Study Looks at RFID's Growing Use in Auto Industry
The largest current segment for automotive RFID is in vehicle entry and security systems—nearly half of all cars manufactured in North America use RFID-based antitheft systems. Still, Robert Foppiani, an RFID analyst at ABI Research and the author of a new study of the many automotive applications of the technology—"Automotive RFID Markets: Vehicle Entry and Security Systems, TPMS, Automotive Manufacturing, ETC and AVI,"—believes the greatest growth potential for automotive RFID lies in improving the auto manufacturing process, where the technology is used for materials tracking and assembly line automation.The study analyzes how manufacturers are using RFID to improve manufacturing processes as well as add functionality to vehicles, such as tire pressure monitoring systems. The study notes that General Motors and Volkswagen employ Identec Solutions' RFID tags and readers in their manufacturing operations. Other large players in RFID assembly line automation include Escort Memory Systems and, in Europe, Siemens. According to the study, Asia is leading the use of RFID in car manufacturing systems, followed by Europe and North America. The report also looks at how RFID is being utilized for increased visibility and security in the automotive supply chain—for example, by tracking shipping containers of GM parts. RFID systems, such as the WhereNet wireless tracking system, are used to track finished products. The 90-page study is available for download now from the ABI web site for a purchase price of $4,200.

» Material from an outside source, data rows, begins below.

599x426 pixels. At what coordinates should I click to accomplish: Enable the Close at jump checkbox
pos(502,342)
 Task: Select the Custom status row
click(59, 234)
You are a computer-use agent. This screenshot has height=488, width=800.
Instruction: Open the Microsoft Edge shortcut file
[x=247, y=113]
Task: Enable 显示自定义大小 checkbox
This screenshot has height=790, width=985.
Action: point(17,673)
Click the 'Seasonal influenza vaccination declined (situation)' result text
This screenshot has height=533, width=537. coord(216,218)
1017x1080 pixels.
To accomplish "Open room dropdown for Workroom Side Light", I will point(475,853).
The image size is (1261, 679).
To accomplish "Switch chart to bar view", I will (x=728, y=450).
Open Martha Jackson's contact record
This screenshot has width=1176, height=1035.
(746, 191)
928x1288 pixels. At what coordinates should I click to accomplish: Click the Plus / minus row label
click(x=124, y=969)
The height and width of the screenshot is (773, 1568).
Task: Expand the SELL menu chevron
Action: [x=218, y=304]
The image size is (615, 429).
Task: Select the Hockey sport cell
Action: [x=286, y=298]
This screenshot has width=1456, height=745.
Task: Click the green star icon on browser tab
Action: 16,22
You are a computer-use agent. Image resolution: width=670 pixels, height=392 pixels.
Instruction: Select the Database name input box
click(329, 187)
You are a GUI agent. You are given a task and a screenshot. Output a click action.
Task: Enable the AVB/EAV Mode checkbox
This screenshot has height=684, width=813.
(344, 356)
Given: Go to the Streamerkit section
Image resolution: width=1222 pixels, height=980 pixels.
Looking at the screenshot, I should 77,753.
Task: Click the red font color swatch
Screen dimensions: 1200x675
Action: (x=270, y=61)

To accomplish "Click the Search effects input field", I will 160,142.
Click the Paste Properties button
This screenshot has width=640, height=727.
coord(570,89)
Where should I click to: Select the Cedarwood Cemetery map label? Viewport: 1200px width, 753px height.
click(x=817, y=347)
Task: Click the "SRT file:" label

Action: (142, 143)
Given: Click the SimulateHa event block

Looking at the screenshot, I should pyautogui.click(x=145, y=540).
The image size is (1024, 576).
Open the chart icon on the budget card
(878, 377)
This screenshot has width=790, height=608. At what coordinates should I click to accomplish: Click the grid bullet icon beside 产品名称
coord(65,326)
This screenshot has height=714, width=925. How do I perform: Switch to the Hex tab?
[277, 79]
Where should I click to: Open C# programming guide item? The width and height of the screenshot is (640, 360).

Exxon Mobil Speedpass Enrollment Gets Speedier
Potenial users of Exxon Mobil's Speedpass RFID electronic payment system can now open an account and receive a Speedpass key fob in about two minutes at Exxon and Mobil stations. Station attendants use handheld RFID encoders to enable onsite commissioning of the Speedpass fob and accelerated activation of the Speedpass account. Previously, to open a Speedpass account, customers were required to complete a paper application form, wait for the device to be mailed to them and then call to activate the device. Through Dec. 31, 2006, specific Exxon and Mobil stations are offering a 5-cents-per-gallon rebate to customers who enroll via the Instant Activation Program. The rebate will apply to fuel purchased with the Speedpass device for a 90-day period from the date of activation. Speedpass electronic payment allows customers to make gasoline pump and convenience store purchases by waving the Speedpass RFID fob in front of point-of-sale terminals. Purchases are automatically charged to the fob-holder's account. More than 6 million Speedpass devices have been issued in the United States since it was introduced in 1997, and Speedpass payments are accepted at more than 8,800 Exxon and Mobil retail locations across the country.